New research from the University of California, Berkeley, indicates that zebra finches interpret vocal calls with a level of understanding similar to how humans process language. The study suggests these birds do not simply react reflexively to sounds but instead mentally represent the meaning behind different calls.
The research team found that zebra finches organize their vocalizations into distinct categories or “words” used for various purposes such as sounding alarms, signaling identity and location, courting partners, or expressing distress and aggression. Despite some calls sounding quite different even to human listeners, the birds were sometimes confused by calls within the same semantic group—those with similar meanings—more often than by acoustically similar but semantically different calls.
Julie Elie, a research associate in UC Berkeley’s Department of Neuroscience and lead author of the study, said: “As long as call-types have clearly different meanings for the birds, they are very well distinguished even if their acoustics are quite similar. But call-types further apart in the acoustic space that can be lumped in the same semantic category are surprisingly mistaken more often by the bird. It’s proof that they have this mental representation of the meaning, which leads them to make errors. Otherwise, if this representation of meaning was not there, there’s no reason they would make errors more often between call-types that belong to the same semantic group.”
Frédéric Theunissen, professor of neuroscience at UC Berkeley and senior author on the paper published in Science on September 18th, added: “We have shown, indirectly, that birds understand what they are saying.” He noted it is also “the first time anyone has actually tested whether animals agree with the human experts that calls have different meanings” and whether birds recognize acoustic differences identified by humans.
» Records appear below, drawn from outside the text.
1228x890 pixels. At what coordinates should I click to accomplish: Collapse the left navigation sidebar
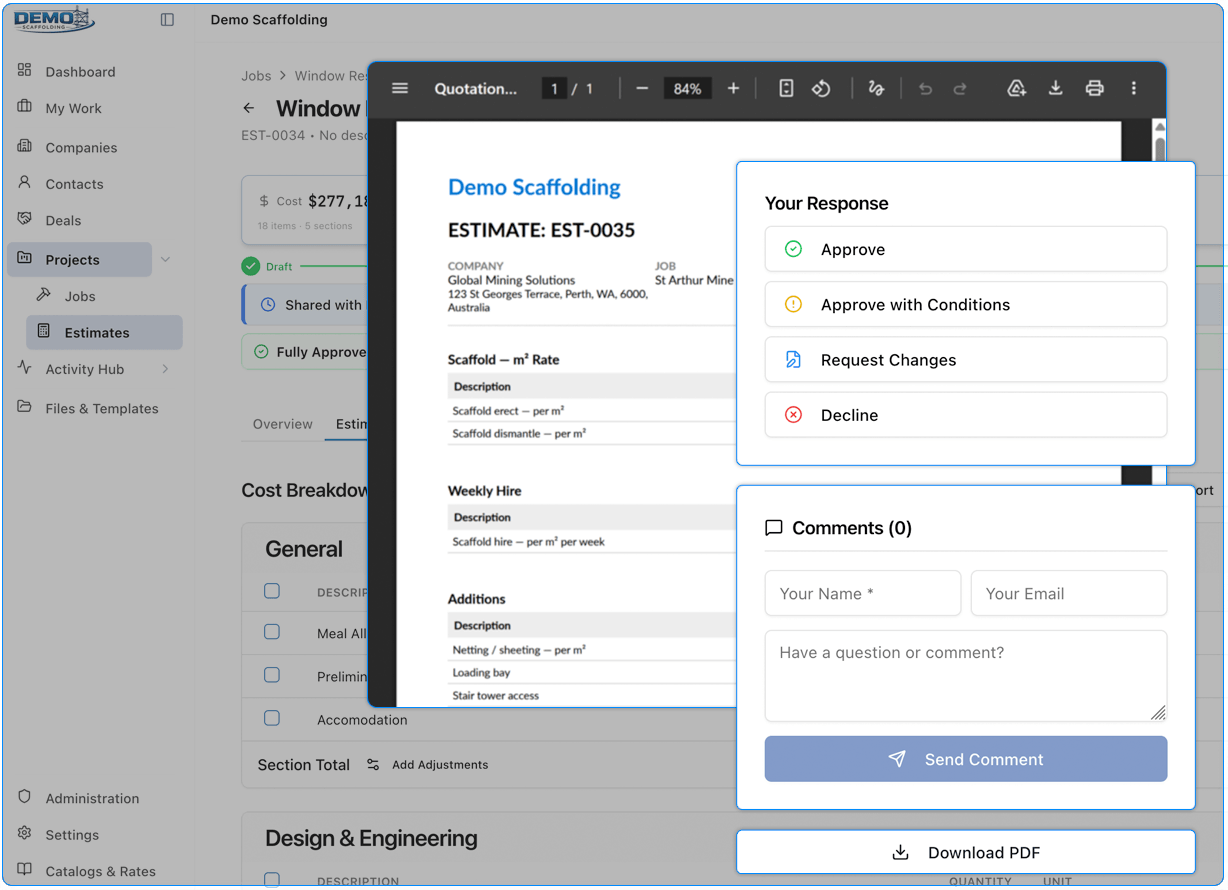[x=167, y=18]
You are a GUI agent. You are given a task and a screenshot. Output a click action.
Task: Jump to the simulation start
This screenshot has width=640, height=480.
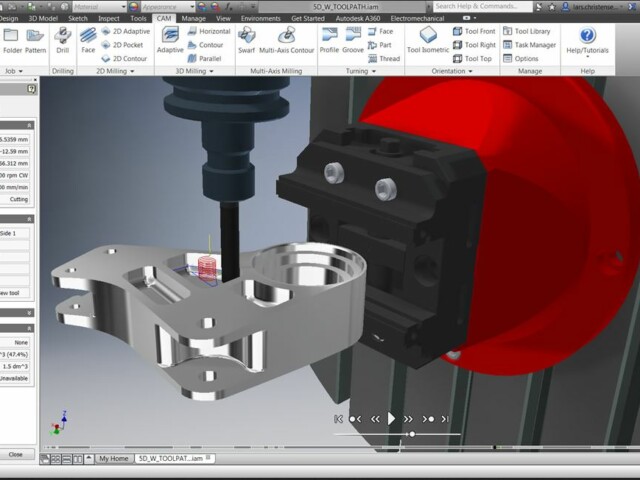[x=340, y=419]
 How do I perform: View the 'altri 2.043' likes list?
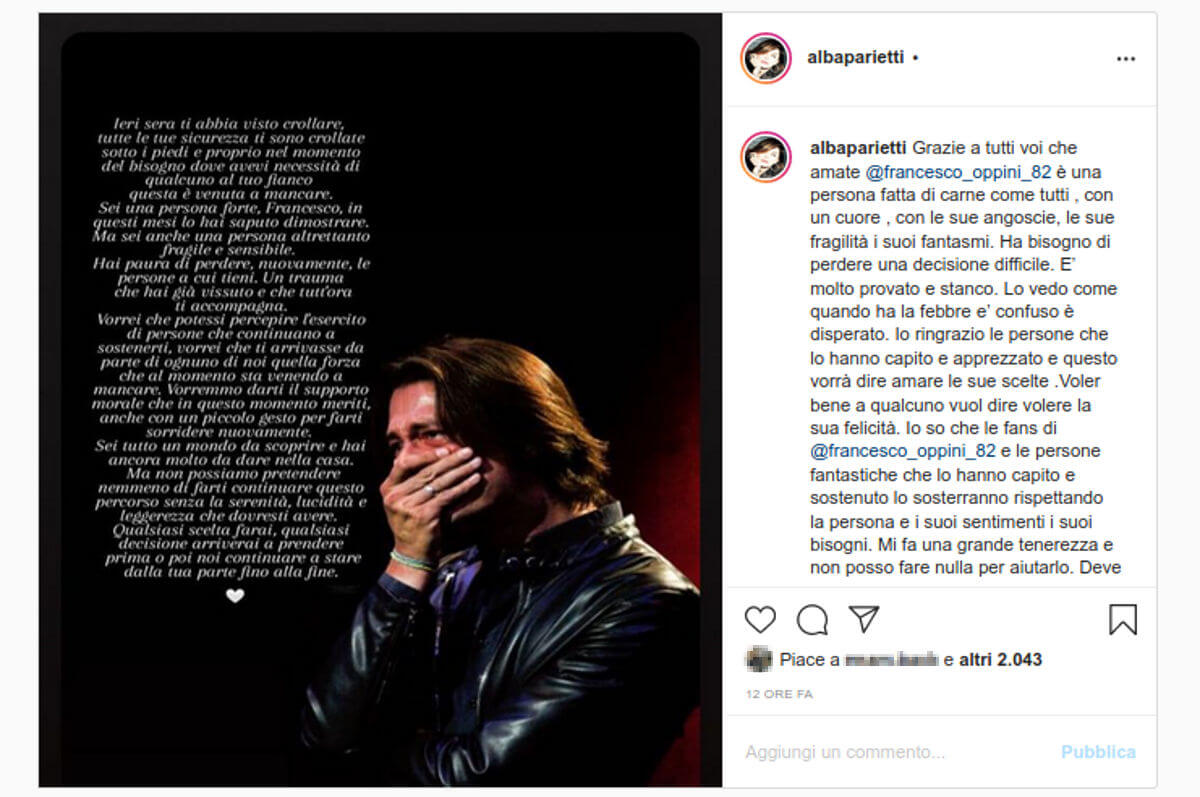pos(1000,660)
The findings suggest complex vocal communication may exist beyond zebra finches; Elie commented that species like crows could possess an even more elaborate perceptual landscape due to their complicated vocalizations.
Zebra finches are widely studied because young males learn unique mating songs similarly to how humans acquire speech. This makes them valuable models for understanding vocal learning and auditory perception. Theunissen has previously demonstrated that both social interaction and sound exposure shape development in these birds’ auditory cortexes.
Elie cataloged 11 distinct zebra finch call types during her fieldwork in Australia and subsequent laboratory studies at UC Berkeley. She matched each call-type with specific behaviors through detailed observation. In experiments designed by Elie, captive zebra finches listened to randomized recordings drawn from thousands of individual bird calls; they learned to select particular rewarded call-types associated with seeds by pecking a button.
“This tells us that they agree with whatever organization of the repertoire we made,” Elie said. “The human is here observing and saying, ‘Those are your words.’ And the bird is saying, ‘Yes, these are my words.’”
According to Theunissen: “Birds have various degrees of intelligence… But in terms of auditory discrimination while doing this task, they are really quite phenomenal.”
Further analysis showed when mistakes occurred during these tasks; errors happened more frequently between semantically related calls rather than acoustically similar ones—a surprising result for researchers.
Elie explained one example involving two contact calls used under different circumstances: one (“tet”) exchanged quietly among nearby birds tracking each other’s location; another (“distance” call) is louder when individuals cannot see each other. Despite significant acoustic differences between these two contact calls compared to others like alarm signals (which sound similar), confusion most often arose within this semantic group.
“By studying vocal communication,” Elie said,“we get a better sense of the cognitive ability of animals… Maybe at one point we’ll be able to communicate with other animals. If we do the effort of really deciphering their language, we might be able to understand them better.”
The research team is now conducting brain recordings during discrimination tasks aiming to pinpoint where meaning is represented neurologically within zebra finch brains.
“Now we’re going from sensation to perception,” Theunissen said.“Perception is like assigning a label… Or here,’I understand what you’re speaking.’”
Other coauthors include Aude de Witasse-Thézy (University de Lyon), Logan Thomas (UC Berkeley), and Ben Malit (UC Berkeley). The work was funded by grants from the National Institutes of Health.